» **ISTRUZIONI DI LAVORO**
1. Spiega in una-tre frasi perché, nel brano sulla follia nelle tragedie, gli accessi di follia furiosa si configurano come una sorta di stato demoniaco.
2. Per favore, elenca tutti i drammi che il brano sulla follia nelle tragedie indica come quelli in cui la follia rappresenta il motivo generatore dell'azione tragica.
3. Prosegui il brano sulla follia nelle tragedie a partire dalla sua ultima frase.

Il lavoro procede poi con l’analisi del rapporto tra follia e violenza nelle tragedie del V secolo. Nei drammi conservati la pazzia dell’eroe fa la prima comparsa alla conclusione delle Coefore di Eschilo, quando il matricida Oreste vede in uno spaventoso delirio le Erinni vendicatrici della madre uccisa. Le stesse tormentano anche il protagonista dell’Oreste euripideo. In questi casi la follia costituisce un evento episodico, mentre in drammi come l’Aiace di Sofocle o l’Eracle, l’Ippolito e le Baccanti di Euripide essa rappresenta il motivo generatore dell’azione tragica. Diverse sono anche le tipologie di rappresentazione della follia. Il raptus mentale è direttamente riprodotto sulla scena come nei casi di Oreste nelle Coefore e nell’omonimo dramma di Euripide, Fedra e Penteo, oppure viene raccontato da un messo come nell’Eracle e nell’Ifigenia Taurica, o prima descritto e poi rappresentato in atto come nell’Aiace. Ma quel che accomuna tutte queste tragedie è, proprio come nell’Iliade, la strettissima connessione tra follia e violenza omicida: la prima risulta infatti essere sempre causa o conseguenza della seconda. Inoltre ciascuno di questi accessi di follia furiosa si configura come una sorta di stato demoniaco, poiché determinato dall’intervento di una potenza divina, proprio come in Omero.

» **SEZIONE DATI**
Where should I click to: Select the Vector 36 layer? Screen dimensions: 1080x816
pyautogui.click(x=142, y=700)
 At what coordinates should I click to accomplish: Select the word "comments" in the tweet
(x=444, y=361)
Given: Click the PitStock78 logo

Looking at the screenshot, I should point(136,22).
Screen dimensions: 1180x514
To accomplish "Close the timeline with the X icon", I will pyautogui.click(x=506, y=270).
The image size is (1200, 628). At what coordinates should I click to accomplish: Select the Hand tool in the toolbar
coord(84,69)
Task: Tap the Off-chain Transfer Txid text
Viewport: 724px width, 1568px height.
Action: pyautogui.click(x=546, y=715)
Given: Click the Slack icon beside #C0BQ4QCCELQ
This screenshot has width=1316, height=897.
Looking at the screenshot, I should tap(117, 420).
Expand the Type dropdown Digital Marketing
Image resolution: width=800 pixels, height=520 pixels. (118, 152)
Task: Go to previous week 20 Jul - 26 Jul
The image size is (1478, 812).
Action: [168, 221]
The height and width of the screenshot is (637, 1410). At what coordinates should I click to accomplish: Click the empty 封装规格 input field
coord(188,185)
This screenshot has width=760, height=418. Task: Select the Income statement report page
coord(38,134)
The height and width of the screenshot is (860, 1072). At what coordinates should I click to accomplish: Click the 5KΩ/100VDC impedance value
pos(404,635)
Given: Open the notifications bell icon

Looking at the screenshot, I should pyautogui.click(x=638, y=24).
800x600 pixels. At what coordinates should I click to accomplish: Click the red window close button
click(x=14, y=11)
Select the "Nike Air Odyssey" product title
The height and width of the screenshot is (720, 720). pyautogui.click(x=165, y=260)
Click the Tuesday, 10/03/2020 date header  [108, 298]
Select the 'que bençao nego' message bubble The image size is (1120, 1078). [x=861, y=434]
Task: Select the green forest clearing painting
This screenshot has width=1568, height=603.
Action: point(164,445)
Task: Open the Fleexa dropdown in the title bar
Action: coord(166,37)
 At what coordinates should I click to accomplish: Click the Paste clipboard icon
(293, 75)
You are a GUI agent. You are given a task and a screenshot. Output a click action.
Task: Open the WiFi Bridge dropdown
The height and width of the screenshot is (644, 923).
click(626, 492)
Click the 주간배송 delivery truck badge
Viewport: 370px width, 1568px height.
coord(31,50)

» **RISPOSTE FORNITE**
1. Gli accessi di follia furiosa si configurano come una sorta di stato demoniaco perché sono determinati dall'intervento di una potenza divina, proprio come in Omero.

2.
- l'Aiace di Sofocle
- l'Eracle di Euripide
- l'Ippolito di Euripide
- le Baccanti di Euripide

3.
Ma nei tragici del V secolo la follia assume connotati negativi, del tutto estranei al poema iliadico. Con lo smarrimento della ragione l’eroe talvolta sconta una colpa volontaria e paga con un terribile contrappasso l’errore che ha attirato su di lui l’ostilità del dio, come accade con Oreste, Penteo e Aiace; altre volte invece l’eroe è vittima innocente della vendetta divina, come Eracle e Fedra. In tutti questi casi però la follia rappresenta sempre il dolore a cui l’uomo è condannato, a causa del suo essere mortale, quando è posto di fronte all’irrazionalità del reale.
Le manifestazioni devastanti degli attacchi di pazzia riportate sulla scena tragica costituiscono un elemento di acceso interesse in un’epoca in cui le prime indagini della scienza medica rivolgevano una particolare attenzione alle attività del cervello e alle sue disfunzioni. Ma quello che in questa tesi ho cercato di dimostrare è il come le somiglianze tra i sintomi che caratterizzano le scene di follia in tragedia e quelli tipici di particolari malattie descritti nei trattati di medicina, come l’epilessia o l’isteria, non siano determinate dalla volontà di rappresentare in forma drammatica la natura patologica degli accessi di follia. Ciò che impedisce infatti alla follia degli eroi tragici di essere definita patologica è la sua codificazione culturale, perché essa è in tutto legata ad una dimensione essenzialmente sacra.
Lo scopo di questo mio lavoro è inoltre quello di illustrare in che modo i tre tragediografi si siano serviti della follia per rappresentare sulla scena l’enorme distanza che intercorre tra umano e divino. L’eroe tragico, quando è colpevole, pecca di hybris nel credere di poter essere autore del proprio destino, nell’opporsi alla divinità o nel non curarsi di essa. Per lui la follia che giunge a sconvolgere la mente è allora un amaro castigo. La punizione divina mette così a nudo l’inesorabile debolezza e precarietà dell’uomo.